Sans Authoritas, I am certainly not Jesus and would never dream of thinking that I can come even close to mimicking his compassion and patience. That fact notwithstanding, I'm afraid that we're pretty well past the stage where we can “reason” with most of the people responsible for the current chaos, from the highest-ranking politician to the lowly private/seaman in uniform. Yes, there are rare exceptions, but that's exactly what they are: exceptions. Tell me honestly that you've ever tried to hold a discussion -- a rational, fact-based discussion requiring critical thinking skills-- with either the average uniformed member of the current armed services, or, worse yet, the average flag-waving, Old Glory pin-wearing, “my son/daughter is a Soldier/Sailor/Airman/Marine” bumpersticker-sporting jingoist civilian that goes beyond the “I disagree” stage. In ninety-nine percent of cases, it just cannot be done. There is simply no reasoning with these people, no matter how civil, polite, gracious, or objective you attempt to be. In these peoples' minds, there is the absolute power of the State ueber alles, and that's that. End of discussion, no matter how much evidence to the contrary is exposed. Since it is these people who must be “won over” to the cause of liberty for any meaningful change to succeed, how can one honestly believe with any degree of optimism that a rebirth of liberty is possible, given the refusal of these people to even acknowledge, let alone accept, the fact that we are descending into irreversible tyranny.

Finally, you recommended posing the following questions to current active duty personnel: “From whom do you think you are protecting Americans? Do you really think that you being 3,000 miles away is going to prevent any determined individual from slipping across the porous political map lines of the U.S. government's territorial claim and doing whatever he wants to whomever he wants? Did the Viet Nam vets protect us from the Viet Cong? Were they circling off the coast of Santa Barbara in LCT's, waiting to land and plant punji stakes and toe poppers?"

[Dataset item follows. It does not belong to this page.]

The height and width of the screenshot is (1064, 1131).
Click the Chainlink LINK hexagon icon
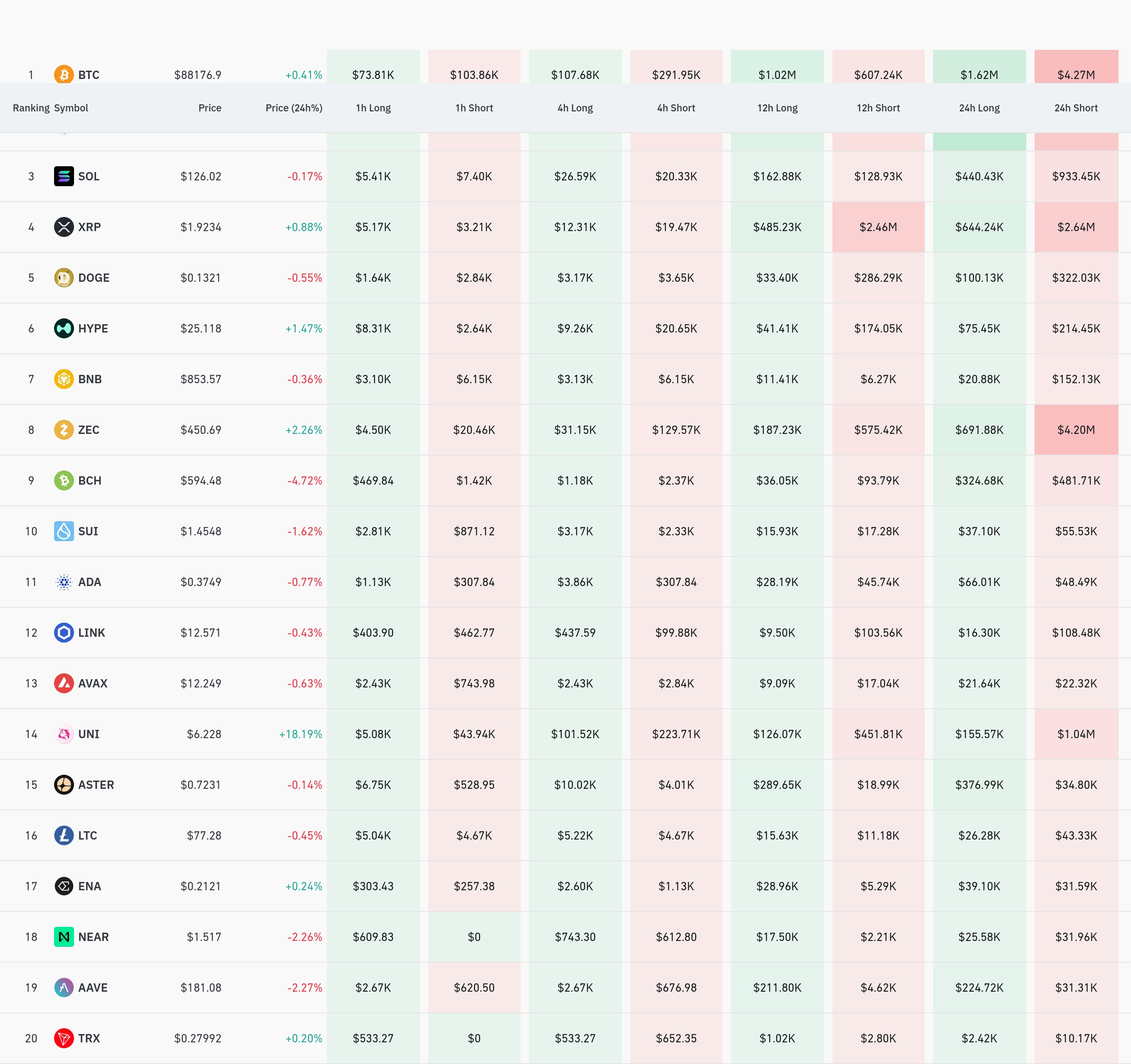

I absolutely agree that these are the right questions to ask, but as I just said, getting them to even acknowledge the validity of the questions, let alone answer them, is generally an impossibility. (See my questions to Rick and 9th Company above. I'll die of asphyxiation if I hold my breath waiting for honest answers to them.)

Anonymous 11:57, you make the point that Ron Paul received more support from military personnel than all other Republicans combined. Granted, but what percentage of the overall armed forces did these supporters represent? I'd be willing to bet that it was very small, less than a full percentage point. More relevant is the question of how many of these supporters truly embraced liberty and the armed forces' role in protecting it, as opposed to simply wanting to get out of Iraq (certainly not that this is an unlaudible or illegitimate position to take). Furthermore, the idea that voting the “right” or “better” people into political office will change the status quo is proven nonsense. Ron Paul got nowhere in the 2008 presidential campaign not only because the majority of the Amerikan population was either ignorant or contemptuous of his platform, but because the establishment-controlled political machine and its media surrogate was not about to let a liberty-loving reformer get anywhere near the Oval Office. Yes, the Amerikan people have been propagandized, and most of them are apparently content to remain so.

I sum, I think we'll all have to agree to disagree.